▶ [ABOUT THIS TASK] Print the complete set of entries exactly.

**** THE DATA ****

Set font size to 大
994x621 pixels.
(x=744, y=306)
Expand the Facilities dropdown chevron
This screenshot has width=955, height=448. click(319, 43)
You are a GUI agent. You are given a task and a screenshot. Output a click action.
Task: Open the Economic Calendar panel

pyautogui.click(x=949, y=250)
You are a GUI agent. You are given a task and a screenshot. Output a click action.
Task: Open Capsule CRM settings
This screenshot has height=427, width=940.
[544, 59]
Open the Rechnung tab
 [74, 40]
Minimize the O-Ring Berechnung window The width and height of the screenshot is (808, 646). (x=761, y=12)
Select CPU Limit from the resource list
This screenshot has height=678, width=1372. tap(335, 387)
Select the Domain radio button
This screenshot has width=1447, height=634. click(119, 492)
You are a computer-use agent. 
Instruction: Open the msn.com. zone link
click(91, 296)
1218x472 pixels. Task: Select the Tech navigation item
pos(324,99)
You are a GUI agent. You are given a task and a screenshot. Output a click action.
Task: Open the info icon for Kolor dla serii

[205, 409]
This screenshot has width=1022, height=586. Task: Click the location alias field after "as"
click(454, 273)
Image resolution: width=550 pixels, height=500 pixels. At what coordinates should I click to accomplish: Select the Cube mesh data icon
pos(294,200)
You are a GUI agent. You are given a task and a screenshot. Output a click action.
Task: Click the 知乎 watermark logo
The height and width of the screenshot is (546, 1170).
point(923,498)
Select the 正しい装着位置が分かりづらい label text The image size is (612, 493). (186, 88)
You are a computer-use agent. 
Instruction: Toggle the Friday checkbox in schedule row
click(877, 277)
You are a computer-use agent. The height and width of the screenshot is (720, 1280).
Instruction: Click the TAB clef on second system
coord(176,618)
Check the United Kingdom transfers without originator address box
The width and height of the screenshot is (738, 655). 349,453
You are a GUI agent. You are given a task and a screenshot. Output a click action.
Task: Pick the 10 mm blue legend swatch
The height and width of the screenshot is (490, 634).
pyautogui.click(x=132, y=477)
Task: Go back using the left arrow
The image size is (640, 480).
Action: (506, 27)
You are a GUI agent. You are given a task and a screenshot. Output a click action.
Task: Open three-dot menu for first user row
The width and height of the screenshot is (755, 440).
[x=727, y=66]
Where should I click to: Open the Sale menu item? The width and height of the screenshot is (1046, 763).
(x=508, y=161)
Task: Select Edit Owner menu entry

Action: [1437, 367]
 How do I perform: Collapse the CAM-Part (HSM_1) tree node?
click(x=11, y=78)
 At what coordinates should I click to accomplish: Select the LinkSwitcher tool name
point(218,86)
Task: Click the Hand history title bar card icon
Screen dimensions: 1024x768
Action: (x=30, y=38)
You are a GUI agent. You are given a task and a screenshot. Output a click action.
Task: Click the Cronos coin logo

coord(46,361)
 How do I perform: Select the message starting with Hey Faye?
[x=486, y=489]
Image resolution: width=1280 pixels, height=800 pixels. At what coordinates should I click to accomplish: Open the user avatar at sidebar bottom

****

▶ [RESULT OF THE TASK]
Set font size to 大
994x621 pixels.
(x=744, y=306)
Expand the Facilities dropdown chevron
This screenshot has width=955, height=448. click(319, 43)
You are a GUI agent. You are given a task and a screenshot. Output a click action.
Task: Open the Economic Calendar panel

pyautogui.click(x=949, y=250)
You are a GUI agent. You are given a task and a screenshot. Output a click action.
Task: Open Capsule CRM settings
This screenshot has height=427, width=940.
[544, 59]
Open the Rechnung tab
 [74, 40]
Minimize the O-Ring Berechnung window The width and height of the screenshot is (808, 646). (x=761, y=12)
Select CPU Limit from the resource list
This screenshot has height=678, width=1372. tap(335, 387)
Select the Domain radio button
This screenshot has width=1447, height=634. click(119, 492)
You are a computer-use agent. 
Instruction: Open the msn.com. zone link
click(91, 296)
1218x472 pixels. Task: Select the Tech navigation item
pos(324,99)
You are a GUI agent. You are given a task and a screenshot. Output a click action.
Task: Open the info icon for Kolor dla serii

[205, 409]
This screenshot has width=1022, height=586. Task: Click the location alias field after "as"
click(454, 273)
Image resolution: width=550 pixels, height=500 pixels. At what coordinates should I click to accomplish: Select the Cube mesh data icon
pos(294,200)
You are a GUI agent. You are given a task and a screenshot. Output a click action.
Task: Click the 知乎 watermark logo
The height and width of the screenshot is (546, 1170).
point(923,498)
Select the 正しい装着位置が分かりづらい label text The image size is (612, 493). (186, 88)
You are a computer-use agent. 
Instruction: Toggle the Friday checkbox in schedule row
click(877, 277)
You are a computer-use agent. The height and width of the screenshot is (720, 1280).
Instruction: Click the TAB clef on second system
coord(176,618)
Check the United Kingdom transfers without originator address box
The width and height of the screenshot is (738, 655). 349,453
You are a GUI agent. You are given a task and a screenshot. Output a click action.
Task: Pick the 10 mm blue legend swatch
The height and width of the screenshot is (490, 634).
pyautogui.click(x=132, y=477)
Task: Go back using the left arrow
The image size is (640, 480).
Action: (506, 27)
You are a GUI agent. You are given a task and a screenshot. Output a click action.
Task: Open three-dot menu for first user row
The width and height of the screenshot is (755, 440).
[x=727, y=66]
Where should I click to: Open the Sale menu item? The width and height of the screenshot is (1046, 763).
(x=508, y=161)
Task: Select Edit Owner menu entry

Action: [1437, 367]
 How do I perform: Collapse the CAM-Part (HSM_1) tree node?
click(x=11, y=78)
 At what coordinates should I click to accomplish: Select the LinkSwitcher tool name
point(218,86)
Task: Click the Hand history title bar card icon
Screen dimensions: 1024x768
Action: (x=30, y=38)
You are a GUI agent. You are given a task and a screenshot. Output a click action.
Task: Click the Cronos coin logo

coord(46,361)
 How do I perform: Select the message starting with Hey Faye?
[x=486, y=489]
Image resolution: width=1280 pixels, height=800 pixels. At what coordinates should I click to accomplish: Open the user avatar at sidebar bottom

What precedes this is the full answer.